Valachy’s bank has a very similar estimate for developments in the labour market, which is for a drop in employment and weak wage growth.

“The difference in our prognosis and the prediction of the NBS is in the size of the impact of the weakening of the EU economy on our GDP,” Valachy said.

However, Valachy admitted that he too had not expected such a large downward revision by the NBS.

“The revision was caused by the continuous bad news from the European Union and - what is even worse - mainly bad news from Slovakia,” Valachy said. “A dip in Slovak industry was expected, considering the negative numbers from the eurozone, but the fall in retail sales in early 2009 and the fast growth of unemployment indicates that our economy will not be so immune to the crisis as it had appeared to be last year.”

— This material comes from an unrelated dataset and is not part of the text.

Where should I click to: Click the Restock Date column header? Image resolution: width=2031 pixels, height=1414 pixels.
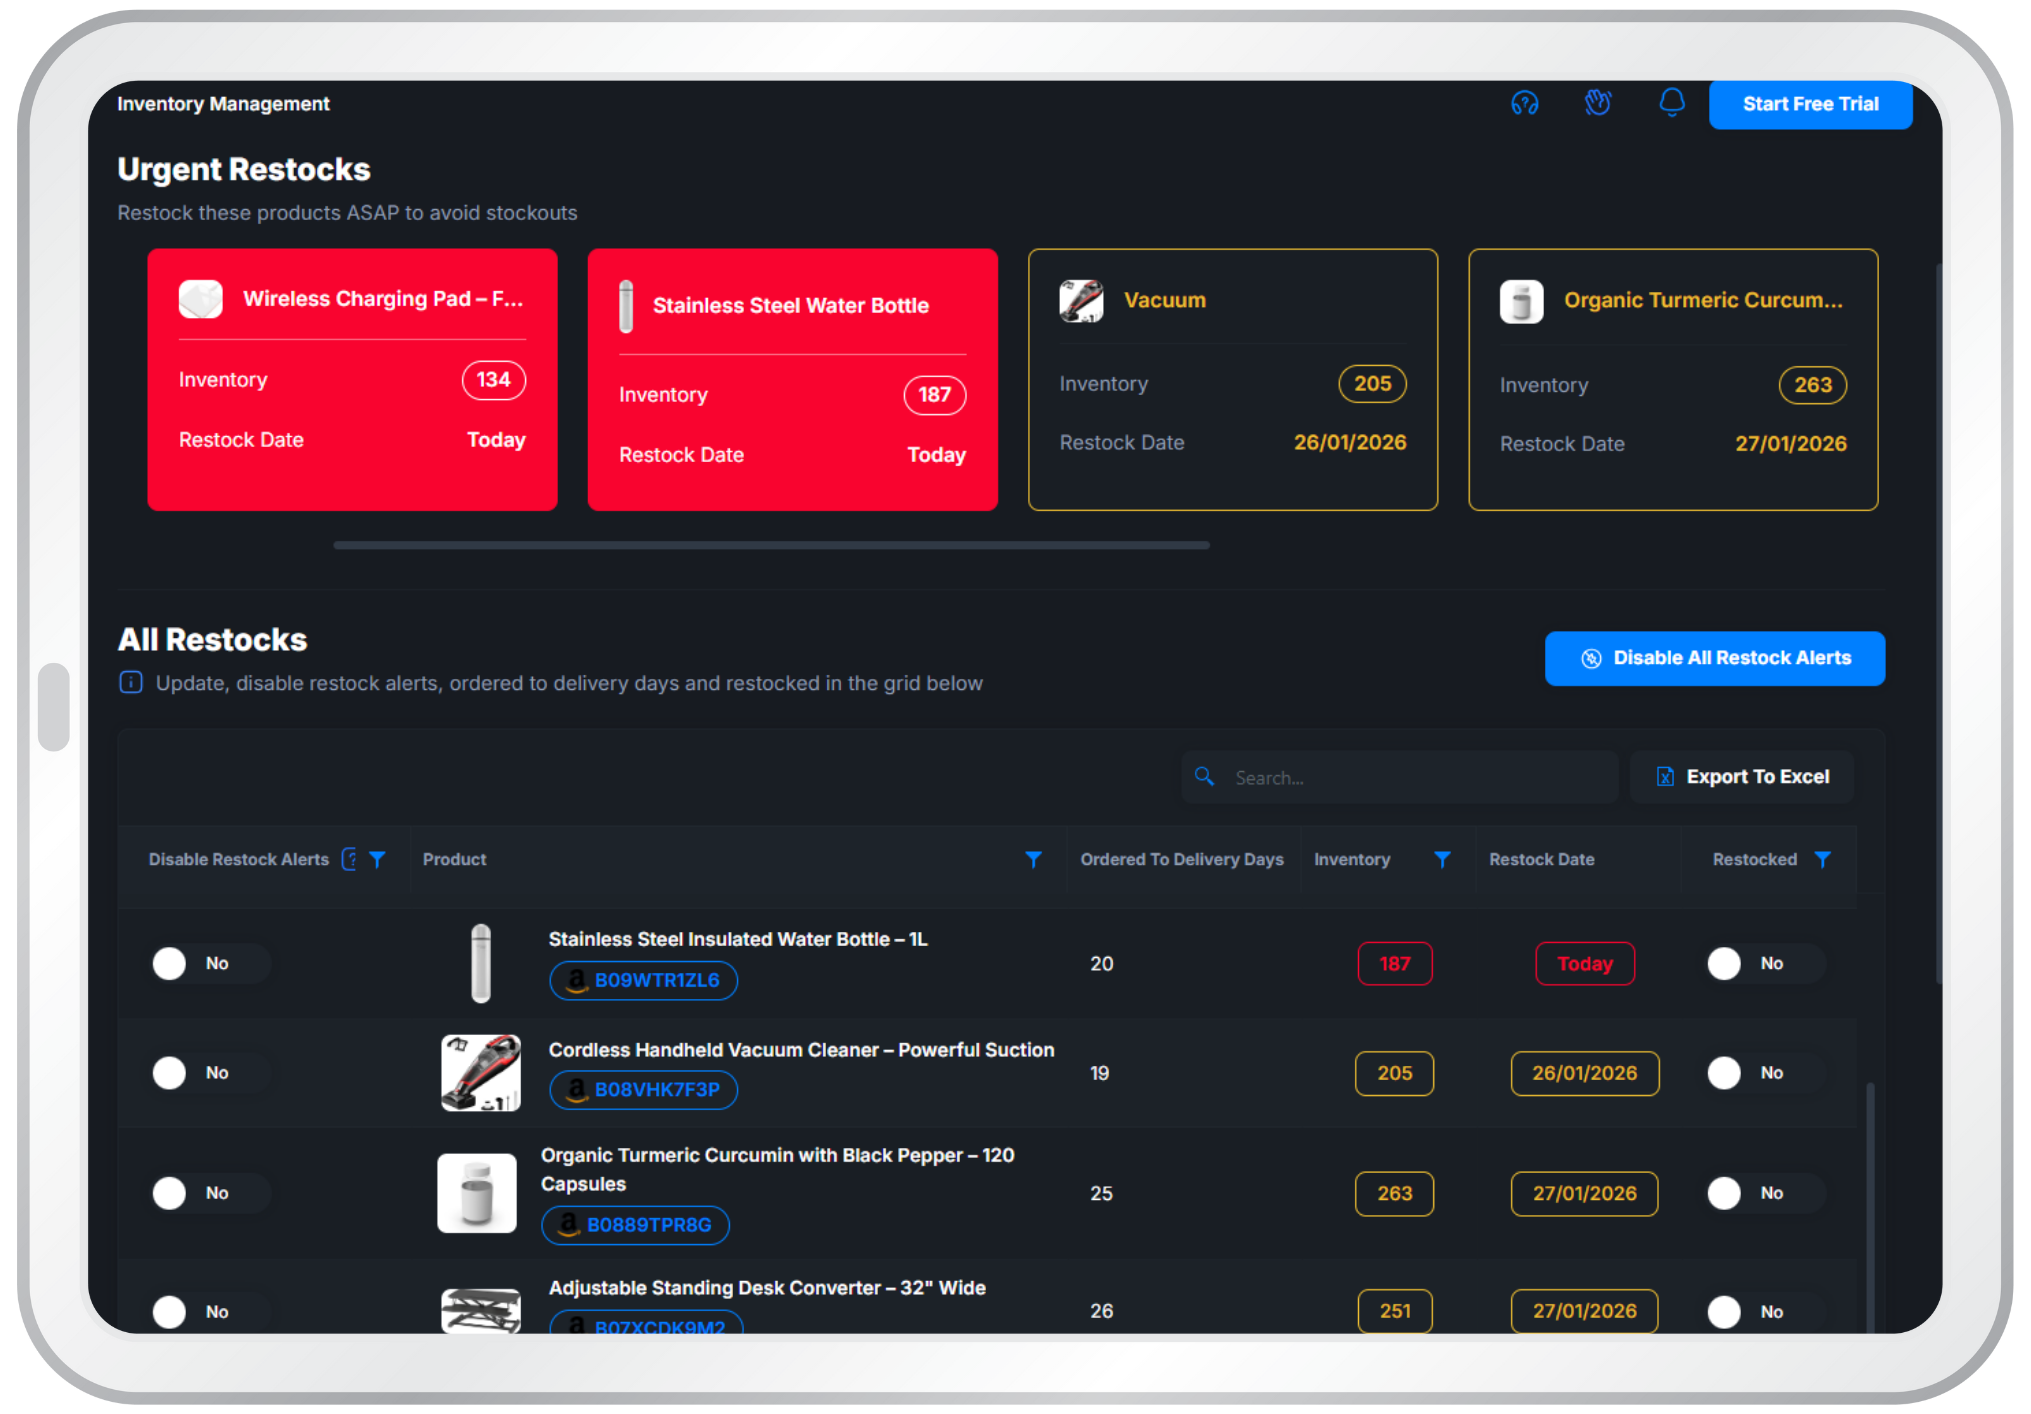[1541, 859]
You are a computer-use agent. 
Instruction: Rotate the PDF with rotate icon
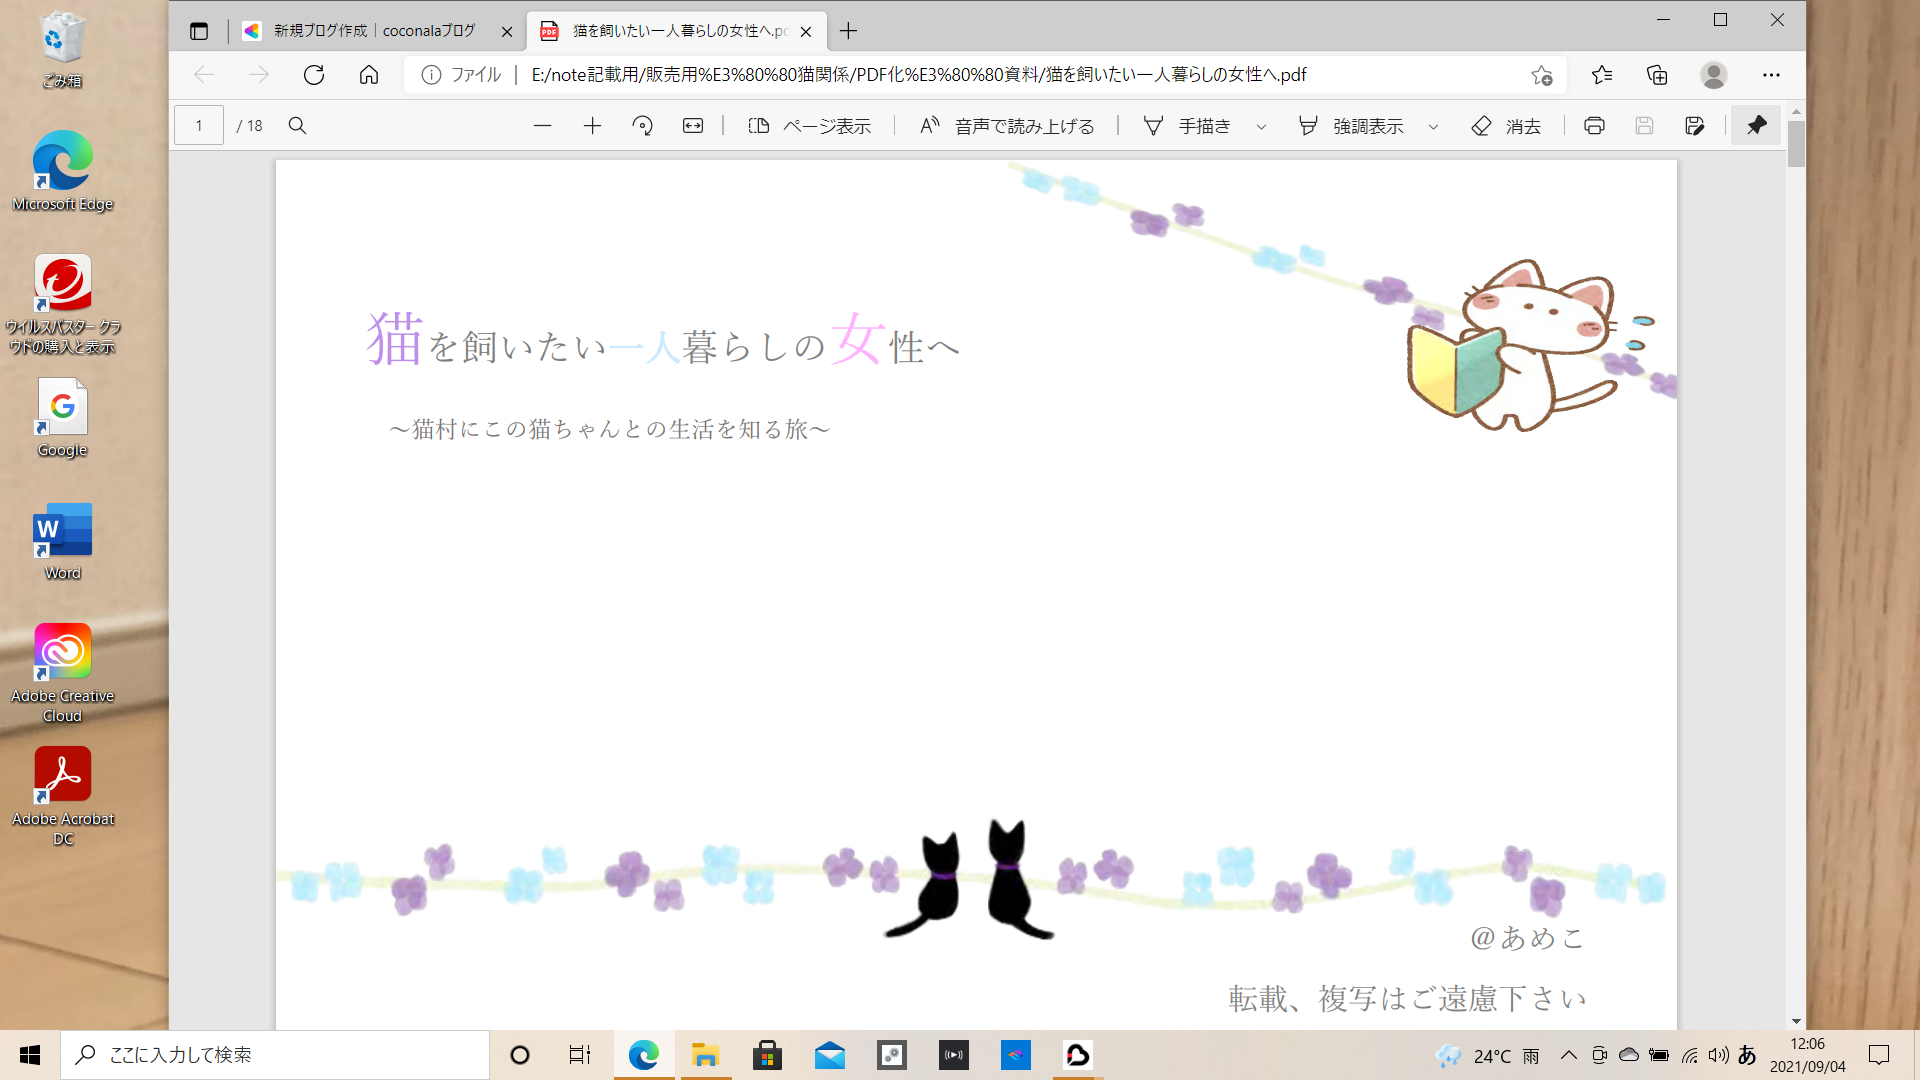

Čechovičová agrees that the central bank has merely reacted to the worsening of both the external and internal environment. Data on economic growth for the last quarter of 2008 had already indicated that the economic growth was decelerating steeply, she added.

Mária Valachyová, senior analyst with Slovenská Sporiteľňa, Slovakia’s largest bank, told The Slovak Spectator that her own bank’s forecast was also more optimistic than the new NBS prognosis, but added: “we cannot rule out that our colleagues from Erste Research might revise their estimate for the performance of the eurozone downward from the current -2 percent. In this case we would also revise our estimate for the Slovak economy.”

The situation in the domestic economic environment is not rosy at all, said Čechovičová.

Industrial production dipped by almost 30 percent, construction slowed by 26 percent and retail sales also posted a double-digit drop.

“The unfavourable situation of our largest trade partners – Germany and the Czech Republic – only contributes to the situation,” Čechovičová said. “If we consider the latest prognosis of the European Central Bank, a contraction in the EU economy of 2.7 percent, Slovakia can obviously not be expected to achieve positive growth.”

According to Čechovičová, a fall in demand for Slovakia’s products abroad would result in a negative contribution on the part of net exports and investments.

“The low growth of real wages, the growth of unemployment and the overall worsening of the situation in the labour market will cause a drop in household demand – however, here we still expect a slightly positive contribution,” Čechovičová said.

Čechovičová’s bank is predicting that the Slovak economy will contract by 1.0 percent, but she added that these are times of high uncertainty, which make accurate predictions far more difficult.